I was unsure what to expect of Norman Lebrecht's first novel, which won the 2002 Whitbread First Novel Award, given the author's polemical style, but bought it in a 3-for-2 offer at Waterstone's recently, and following shameless commercialism on Radio 3 where it was plugged by the author at every opportunity.
The basic plot of the novel is a good one - the disappearance of a Polish refugee in London after the war on the eve of his debut as a violin virtuoso, and the effect it has on his closest friend. It's hard for me to be positive about the book, though: I wouldn't say that I didn't enjoy it, but I did find it rather unsatisfying. Although there are many passages that are very cleverly written, at times dramatic and others sparkling with witty references, and one sublime Hitchcockesque episode, the novel was disjointed in places and the plot development had some twists that were, frankly, as incredible as those in Armistead Maupin's Tales of the City series, though in a tome I was expecting to take more seriously. I also found it unsettling that the novel was written for the most part in the present tense: trying to be positive about this, it gave the novel a much more rhetorical than narrative style. Another surprising point is that none of the characters in the book are particularly sympathetic, being variously amoral, socially climbing, calculating and vindictive. Even in enlightenment, there is no concept of forgiveness, barely acceptance. This made me feel much more detached from the players than I would have expected.

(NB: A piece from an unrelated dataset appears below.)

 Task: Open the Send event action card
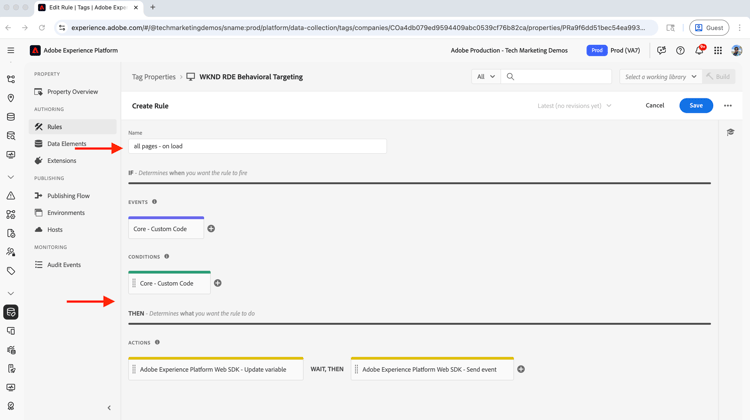[432, 370]
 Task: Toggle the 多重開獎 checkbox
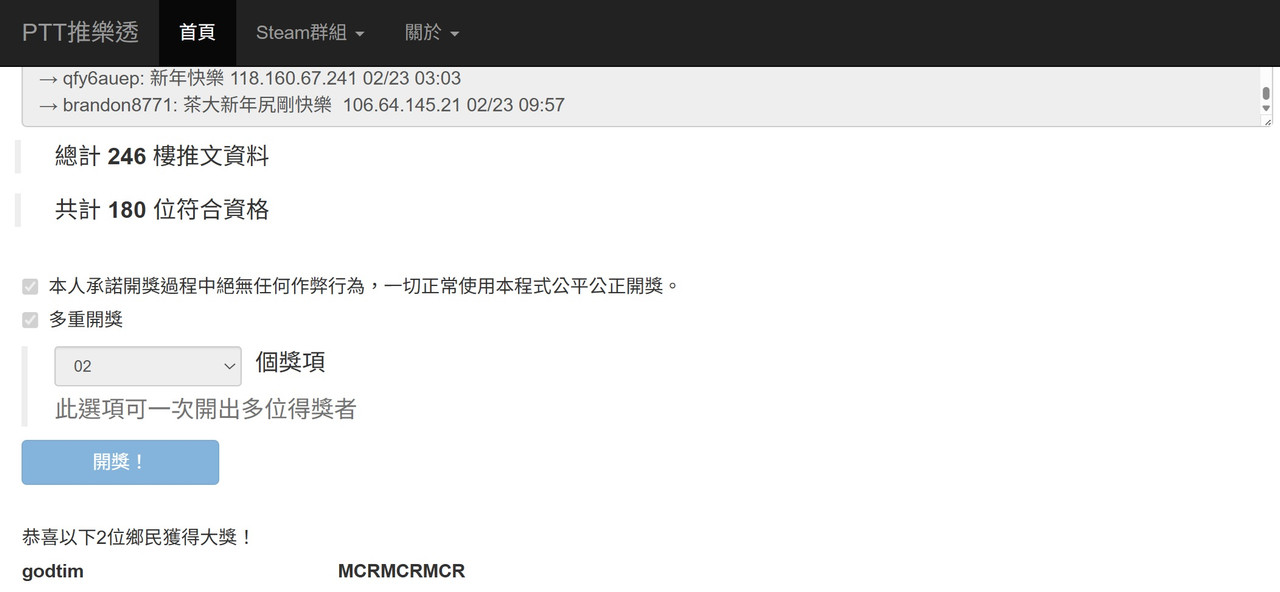[30, 320]
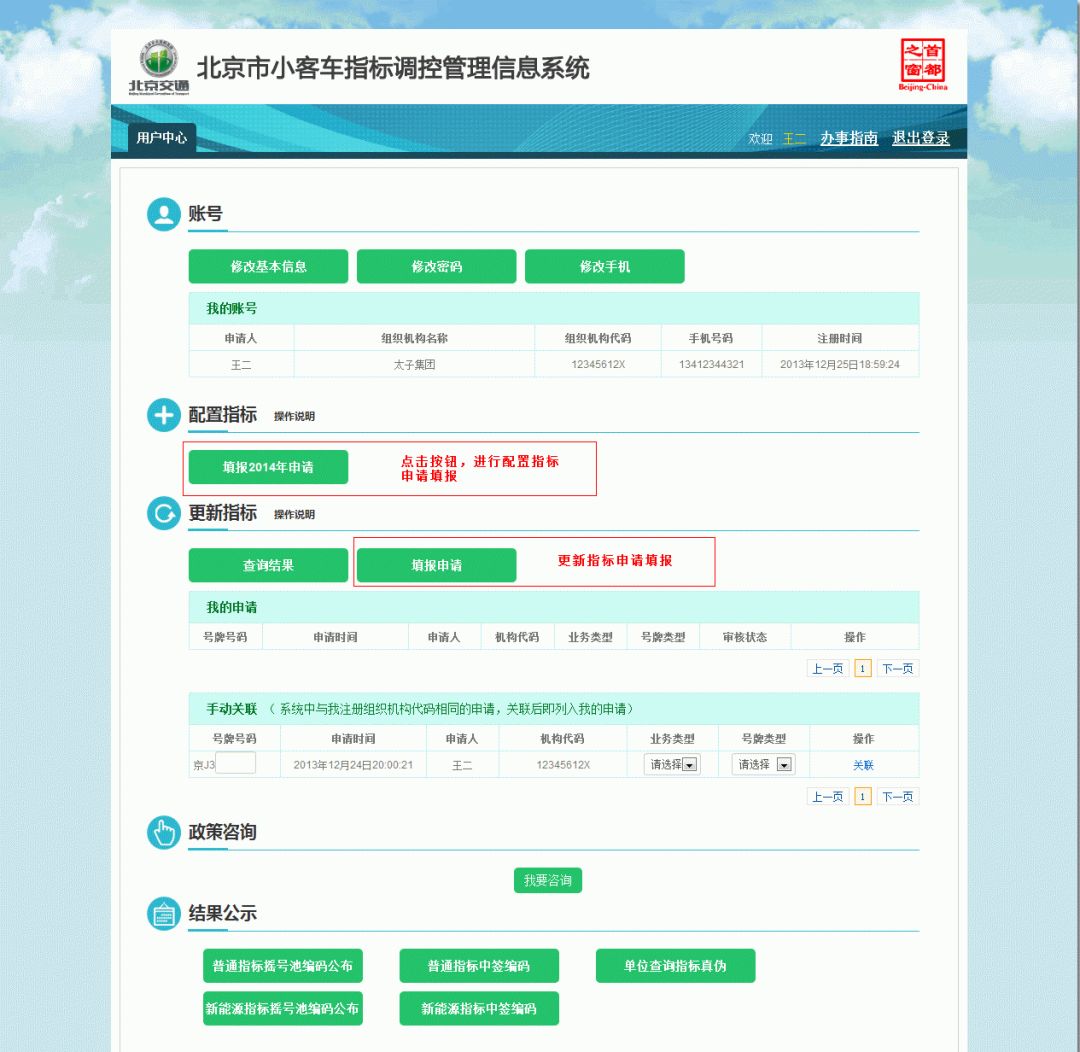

So I enjoyed the book, though I also found it frustrating. I was expecting a serious novel, which in part is what I got, but with occasional vulgarity and absurd plot twists. On the other hand, it is far too erudite to be considered light reading, unless you have a good knowledge of classical music and at least a base knowledge of Jewish culture. I admit that for the last chapter or two, I "couldn't put it down", but that is not a phrase I could apply to the book as a whole.